Dataset excerpts
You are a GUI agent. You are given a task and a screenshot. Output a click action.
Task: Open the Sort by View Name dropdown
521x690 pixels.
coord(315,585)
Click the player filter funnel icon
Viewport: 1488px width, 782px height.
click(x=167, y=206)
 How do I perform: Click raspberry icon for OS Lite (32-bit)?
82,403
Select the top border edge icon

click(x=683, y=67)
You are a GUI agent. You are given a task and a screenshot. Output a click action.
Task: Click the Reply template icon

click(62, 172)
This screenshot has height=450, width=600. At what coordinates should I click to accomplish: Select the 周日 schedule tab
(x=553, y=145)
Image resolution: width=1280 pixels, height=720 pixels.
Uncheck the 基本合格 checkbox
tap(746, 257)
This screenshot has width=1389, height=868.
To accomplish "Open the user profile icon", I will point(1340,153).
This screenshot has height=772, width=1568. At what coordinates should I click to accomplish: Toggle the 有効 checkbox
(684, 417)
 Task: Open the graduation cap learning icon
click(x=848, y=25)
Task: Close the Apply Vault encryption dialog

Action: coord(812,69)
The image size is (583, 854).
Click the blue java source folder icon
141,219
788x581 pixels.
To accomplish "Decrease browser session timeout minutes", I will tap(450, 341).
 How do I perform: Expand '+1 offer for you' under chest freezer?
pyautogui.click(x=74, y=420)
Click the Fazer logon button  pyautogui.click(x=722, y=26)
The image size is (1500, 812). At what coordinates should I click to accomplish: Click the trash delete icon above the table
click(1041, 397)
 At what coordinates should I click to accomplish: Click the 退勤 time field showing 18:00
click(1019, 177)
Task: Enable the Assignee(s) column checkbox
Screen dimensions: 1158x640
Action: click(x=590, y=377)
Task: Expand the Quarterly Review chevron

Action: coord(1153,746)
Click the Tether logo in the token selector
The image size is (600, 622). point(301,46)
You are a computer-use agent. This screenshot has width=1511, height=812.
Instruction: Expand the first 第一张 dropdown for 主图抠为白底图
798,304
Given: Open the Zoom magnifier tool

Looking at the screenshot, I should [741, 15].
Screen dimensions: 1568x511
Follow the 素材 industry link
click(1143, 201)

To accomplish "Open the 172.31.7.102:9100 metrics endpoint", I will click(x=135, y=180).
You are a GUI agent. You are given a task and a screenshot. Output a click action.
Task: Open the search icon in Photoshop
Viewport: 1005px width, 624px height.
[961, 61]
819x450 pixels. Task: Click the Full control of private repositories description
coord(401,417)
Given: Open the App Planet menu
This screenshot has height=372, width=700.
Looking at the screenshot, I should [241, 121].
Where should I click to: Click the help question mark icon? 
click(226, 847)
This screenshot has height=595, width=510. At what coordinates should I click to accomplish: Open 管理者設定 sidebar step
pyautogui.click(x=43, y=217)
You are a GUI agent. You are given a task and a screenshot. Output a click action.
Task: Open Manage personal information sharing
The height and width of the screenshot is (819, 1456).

Set exercise
Rewrite all of the lines above, changing every "GUI agent" to "UI assistant" and keeping everything else the same.

Reply
You are a UI assistant. You are given a task and a screenshot. Output a click action.
Task: Open the Sort by View Name dropdown
521x690 pixels.
coord(315,585)
Click the player filter funnel icon
Viewport: 1488px width, 782px height.
click(x=167, y=206)
 How do I perform: Click raspberry icon for OS Lite (32-bit)?
82,403
Select the top border edge icon

click(x=683, y=67)
You are a UI assistant. You are given a task and a screenshot. Output a click action.
Task: Click the Reply template icon

click(62, 172)
This screenshot has height=450, width=600. At what coordinates should I click to accomplish: Select the 周日 schedule tab
(x=553, y=145)
Image resolution: width=1280 pixels, height=720 pixels.
Uncheck the 基本合格 checkbox
tap(746, 257)
This screenshot has width=1389, height=868.
To accomplish "Open the user profile icon", I will point(1340,153).
This screenshot has height=772, width=1568. At what coordinates should I click to accomplish: Toggle the 有効 checkbox
(684, 417)
 Task: Open the graduation cap learning icon
click(x=848, y=25)
Task: Close the Apply Vault encryption dialog

Action: coord(812,69)
The image size is (583, 854).
Click the blue java source folder icon
141,219
788x581 pixels.
To accomplish "Decrease browser session timeout minutes", I will tap(450, 341).
 How do I perform: Expand '+1 offer for you' under chest freezer?
pyautogui.click(x=74, y=420)
Click the Fazer logon button  pyautogui.click(x=722, y=26)
The image size is (1500, 812). At what coordinates should I click to accomplish: Click the trash delete icon above the table
click(1041, 397)
 At what coordinates should I click to accomplish: Click the 退勤 time field showing 18:00
click(1019, 177)
Task: Enable the Assignee(s) column checkbox
Screen dimensions: 1158x640
Action: click(x=590, y=377)
Task: Expand the Quarterly Review chevron

Action: coord(1153,746)
Click the Tether logo in the token selector
The image size is (600, 622). point(301,46)
You are a computer-use agent. This screenshot has width=1511, height=812.
Instruction: Expand the first 第一张 dropdown for 主图抠为白底图
798,304
Given: Open the Zoom magnifier tool

Looking at the screenshot, I should [741, 15].
Screen dimensions: 1568x511
Follow the 素材 industry link
click(1143, 201)

To accomplish "Open the 172.31.7.102:9100 metrics endpoint", I will click(x=135, y=180).
You are a UI assistant. You are given a task and a screenshot. Output a click action.
Task: Open the search icon in Photoshop
Viewport: 1005px width, 624px height.
[961, 61]
819x450 pixels. Task: Click the Full control of private repositories description
coord(401,417)
Given: Open the App Planet menu
This screenshot has height=372, width=700.
Looking at the screenshot, I should [241, 121].
Where should I click to: Click the help question mark icon? 
click(226, 847)
This screenshot has height=595, width=510. At what coordinates should I click to accomplish: Open 管理者設定 sidebar step
pyautogui.click(x=43, y=217)
You are a UI assistant. You are given a task and a screenshot. Output a click action.
Task: Open Manage personal information sharing
The height and width of the screenshot is (819, 1456).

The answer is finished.